Однако у Ермачихи вдруг оказалось в запасе такое, что сразу привлекло к себе внимание Маркела. Старуха принялась рассказывать, как Баюков обидел недавно ее «злосчастного сынка Ефимушку».

— «Ты что, грит, бездельник, в лесу бесперечь из ружья палишь? А разрешение, грит, имеешь на руках?» Какое такое разрешение? В жисть такого спросу не было с Ефимушки, а вот Баюкову понадобилось!.. Да еще, как на грех, убогонький мой чью-то коровенку в лесу задел.

— Пил бы меньше, тогда кого след бы подстреливал! — ввернул Маркел, и так крякнул, что пугливая Прасковья вздрогнула.

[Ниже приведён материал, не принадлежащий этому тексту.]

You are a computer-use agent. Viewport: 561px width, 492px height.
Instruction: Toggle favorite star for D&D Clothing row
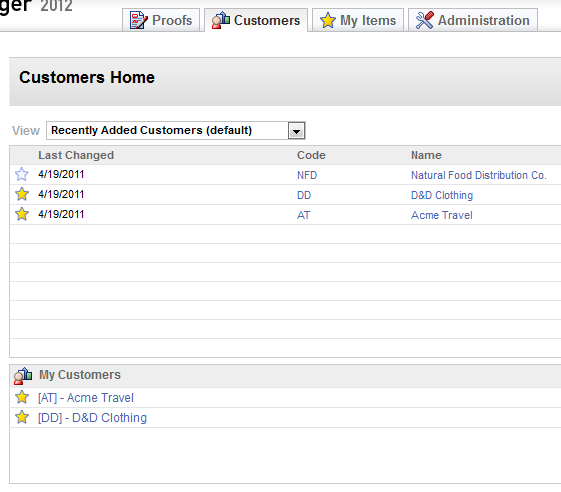pyautogui.click(x=22, y=194)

— Ну-ну! — подзадорил Маркел старуху, вдруг проявив к ней внимание, которое даже поразило Прасковью. — Ну, что ж дале-то было?

— Ох, батюшка-а… — заныла Ермачиха, явно стараясь разжалобить Корзуниных. — Боком ведь вышла та коровенка моему Ефимушке бедному… И всего-то он ей вот этаконький, — Ермачиха показала крючковатым пальцем, — кончик рога пулей состриг.

— Ловок, значит, стрелять! — похвалил Маркел.

— И-и, батюшка… рябцов или там куропаток он что бусинки на нитку нанижет… Охотой его мы и питаемся, сами знаете, милостивцы… А Баюков, на-ко тебе, за ту коровенку уцепился, в волости на Ефимушку что-то наговорил… и потянули моего горемыку к ответу…

— Ну-ну? И что же? — подзадоривал Маркел.

— Да что ж… в волость вызвали, штраф велели заплатить… лодырем обругали и запретили охотиться, пока разрешения не дадут… О-ох, с горя Ефимко мой напился, два дня глаз не продирал… и все грозился: «Убью я этого Степку, убью!»

— Страсти какие! — испугалась Прасковья. — Ты бы лучше молчала про такие его слова.

— Да ведь неразумный он у меня уродился, что дитя малое, — оправдывалась старуха. — Бьюсь я с ним как рыба об лед… А расскажешь благодетелям про свое горюшко — глядишь, они, милостивцы, нас и пожалеют побольше.

Ермачиха ухмыльнулась, показав желтые клыки, и сказала другим тоном:

— Может, матушка, на горькую мою нужду наскребешь еще мне… вот этаконькую чашечку маслица… а?

— В эту твою «чашечку» целый фунт масла войдет! — с ненавистью отчеканила Прасковья. — Ни стыда, ни совести в тебе, Ермачиха!

— Ладно, ладно… дай ей масла, — добродушно разрешил Маркел.

Через несколько дней утром Маркел, собравшийся было в поле, вдруг вернулся с улицы домой бледный, с трясущимися руками.

— Бабы! Палку мне!.. Палку!

— Что с тобой, тятенька? — с испугом вскрикнула Матрена.

— Волостной… волостной с землемерами на поля проехали, — глухо выговорил Маркел, стуча зубами.

— Тятенька! — растерялась Матрена. — Может, я с тобой поеду… поесть мужикам отвезла бы…

— До еды ли тут? — грозно прервал Маркел, застучав палкой. — Дайкось мне еще дробовик!

— Дробовик? Аль в лес поедешь, тятенька? — вдруг отупев, еще больше растерялась Матрена.

— Ду-ура богова!.. Дробовик, говорю! — загремел Маркел. — Для незваных гостей!.. Только посмей они близко к нашей пашне подойти, я их… я их… я покажу им!..

И, потрясая старым дробовиком. Маркел выбежал на улицу.

Проводив глазами телегу, обе снохи в полной растерянности переглянулись, а Прасковья, сама не зная почему, громко заплакала.

В полдень Марину послали отвезти обед на пашню.

— Ворочайся скорее, — приказывала ей Матрена, — лошадь нужна будет… Платошку на лесосеку пошлем.

Прошло больше часа, а Марина не возвращалась.

— Куда это она запропастилась? — злобилась Матрена, бегая от окна к окну.

Прошел еще час, а Марины все не было. Взбешенные вконец, корзунинские снохи накинулись на Платона, который чистил конюшню.

— Где это чертовка твоя гуляет? — закричала Матрена.

— Ума не приложу, где она, — растерянно ответил Платон. — Давно бы должна дома быть.